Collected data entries
▶
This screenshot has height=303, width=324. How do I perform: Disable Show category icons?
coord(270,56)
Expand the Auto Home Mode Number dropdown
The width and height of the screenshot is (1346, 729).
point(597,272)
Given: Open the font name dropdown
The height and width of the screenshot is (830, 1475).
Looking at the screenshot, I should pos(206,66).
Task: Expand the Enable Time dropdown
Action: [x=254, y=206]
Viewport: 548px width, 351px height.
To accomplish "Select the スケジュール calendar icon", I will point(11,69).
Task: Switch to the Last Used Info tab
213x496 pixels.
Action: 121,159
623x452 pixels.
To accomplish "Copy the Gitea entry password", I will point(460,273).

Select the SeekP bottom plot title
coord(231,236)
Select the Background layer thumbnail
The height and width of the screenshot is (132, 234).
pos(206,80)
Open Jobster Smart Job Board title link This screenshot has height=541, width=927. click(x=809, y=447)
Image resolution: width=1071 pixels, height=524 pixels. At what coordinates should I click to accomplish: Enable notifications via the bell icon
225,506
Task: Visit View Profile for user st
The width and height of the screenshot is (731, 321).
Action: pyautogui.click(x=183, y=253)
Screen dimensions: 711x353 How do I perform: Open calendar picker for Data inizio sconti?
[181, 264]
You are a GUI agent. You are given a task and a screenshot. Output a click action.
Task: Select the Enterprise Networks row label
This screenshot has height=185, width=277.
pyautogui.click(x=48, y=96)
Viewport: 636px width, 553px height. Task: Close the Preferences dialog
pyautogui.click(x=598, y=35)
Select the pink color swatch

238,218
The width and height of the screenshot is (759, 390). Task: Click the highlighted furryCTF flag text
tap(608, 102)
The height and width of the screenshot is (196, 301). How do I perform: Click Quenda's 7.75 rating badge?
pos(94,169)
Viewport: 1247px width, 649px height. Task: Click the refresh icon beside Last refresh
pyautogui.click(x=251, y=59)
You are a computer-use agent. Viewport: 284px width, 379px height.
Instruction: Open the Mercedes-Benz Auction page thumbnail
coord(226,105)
◀
Task instructions
Please reproduce the material above with "Viewport" swapped for "Window" everywhere it occurs, keeping everything else the same.

Finished exercise
This screenshot has height=303, width=324. How do I perform: Disable Show category icons?
coord(270,56)
Expand the Auto Home Mode Number dropdown
The width and height of the screenshot is (1346, 729).
point(597,272)
Given: Open the font name dropdown
The height and width of the screenshot is (830, 1475).
Looking at the screenshot, I should pos(206,66).
Task: Expand the Enable Time dropdown
Action: [x=254, y=206]
Window: 548px width, 351px height.
To accomplish "Select the スケジュール calendar icon", I will point(11,69).
Task: Switch to the Last Used Info tab
213x496 pixels.
Action: 121,159
623x452 pixels.
To accomplish "Copy the Gitea entry password", I will point(460,273).

Select the SeekP bottom plot title
coord(231,236)
Select the Background layer thumbnail
The height and width of the screenshot is (132, 234).
pos(206,80)
Open Jobster Smart Job Board title link This screenshot has height=541, width=927. click(x=809, y=447)
Image resolution: width=1071 pixels, height=524 pixels. At what coordinates should I click to accomplish: Enable notifications via the bell icon
225,506
Task: Visit View Profile for user st
The width and height of the screenshot is (731, 321).
Action: pyautogui.click(x=183, y=253)
Screen dimensions: 711x353 How do I perform: Open calendar picker for Data inizio sconti?
[181, 264]
You are a GUI agent. You are given a task and a screenshot. Output a click action.
Task: Select the Enterprise Networks row label
This screenshot has height=185, width=277.
pyautogui.click(x=48, y=96)
Window: 636px width, 553px height. Task: Close the Preferences dialog
pyautogui.click(x=598, y=35)
Select the pink color swatch

238,218
The width and height of the screenshot is (759, 390). Task: Click the highlighted furryCTF flag text
tap(608, 102)
The height and width of the screenshot is (196, 301). How do I perform: Click Quenda's 7.75 rating badge?
pos(94,169)
Window: 1247px width, 649px height. Task: Click the refresh icon beside Last refresh
pyautogui.click(x=251, y=59)
You are a computer-use agent. Window: 284px width, 379px height.
Instruction: Open the Mercedes-Benz Auction page thumbnail
coord(226,105)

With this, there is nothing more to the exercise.